ReplyDeleteChristo has a huge ego, not that that makes him different from 99% of artists. His stuff is very intrusive, aggressive, and wasteful. I vote "No" on this one.
ReplyDeleteIt's that fabulous ....?
ReplyDeleteHow long is it there ?
I much prefer seeing Olga wading in the water.
ReplyDeleteI have a much different opinion of the installation after reading the article you linked to! I wasn't crazy about the idea of huge art incurring manufacturing (and then recycling) costs, but it seems the artist is attempting to balance those costs by paying for improvements at the location after the installation is taken down.

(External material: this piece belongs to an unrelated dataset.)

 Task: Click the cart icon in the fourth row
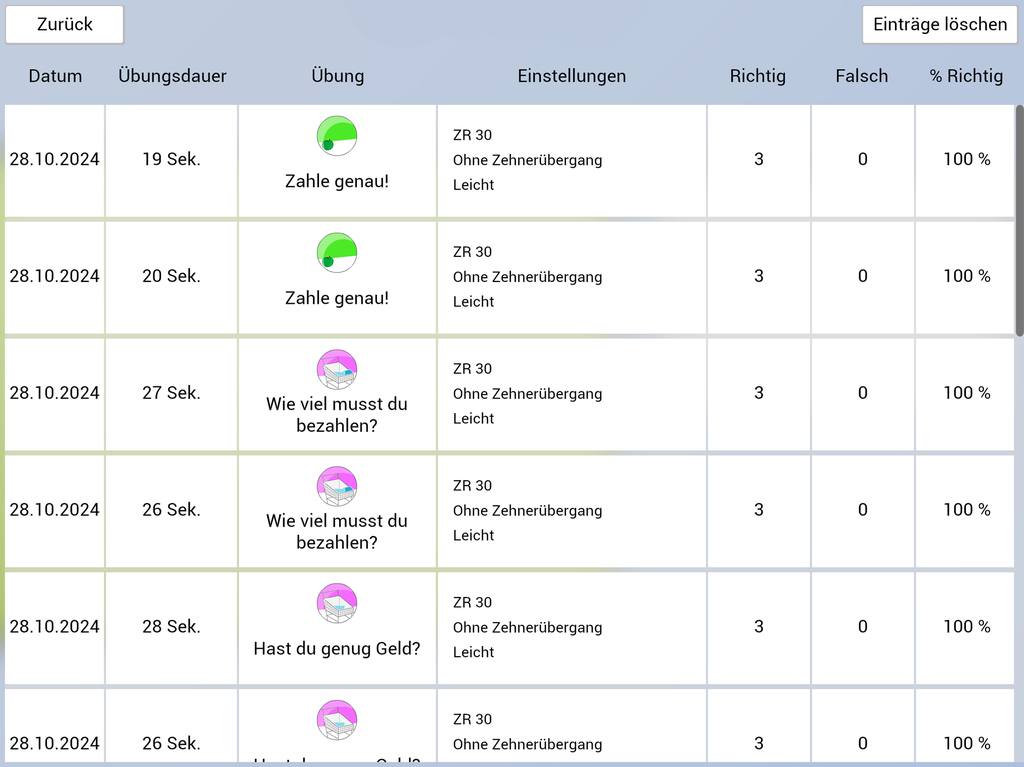click(x=337, y=487)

And for that I have to give credit where it's due.
ReplyDeleteI've seen pictures of his previous art, too, and my feeling is that if he didn't do this kind of work, someone else would be doing it, and they might not be as ethical about it.
I saw Christo's umbrellas on the California hillsides. Not impressed at all. I saw the yellow fabric up and down and across the river in Colorado. Equally not impressed. And, now I see this one through your camera. I think his art is getting worse, not better.
ReplyDeleteJennifer: She likes to wade, but I've never seen her actually swimming with her feet off the bottom.
ReplyDeleteMs Moon: I think the size of the pieces is critical. It's the grandeur of the immense gesture, made all the more poignant by its extremely temporary lifespan.
Robin: Ha! I guess Marshall was right!
Ellen: I DO like the brilliant color, I must say.
Red: Well, at least these get removed and recycled at the end of the summer.
Sharon: I think it's cool that he's around and he does these things, even if I don't quite "get" them either.
Linda Sue: It IS an exciting blast of color in the park, that's for sure!
Vivian: If anything bothers me, it's the waste. I know all the stuff gets recycled in the end, but still -- this is a lot of resources to put toward something so temporary and non-functional. Still, I guess that's part of the point.
John: It's up until some time in September, John! Come to London! :)
Catalyst: Olga definitely prefers the wading, too.
Jenny-O: Yeah, I think critical parts of Christo's pitch to communities where he stages his works is that he pays all the costs, and he helps make improvements. It sounded to me like that article was trying very hard to head off any criticism of the environmental impact of this work. It seems pretty inert to me, in terms of what it could do to the Serpentine directly. It's more a question of resource allocation, I think.
Peace Thyme: Ha! Maybe the absence of Jeanne-Claude is having a negative effect, although I think some of her ideas were incorporated into this piece too.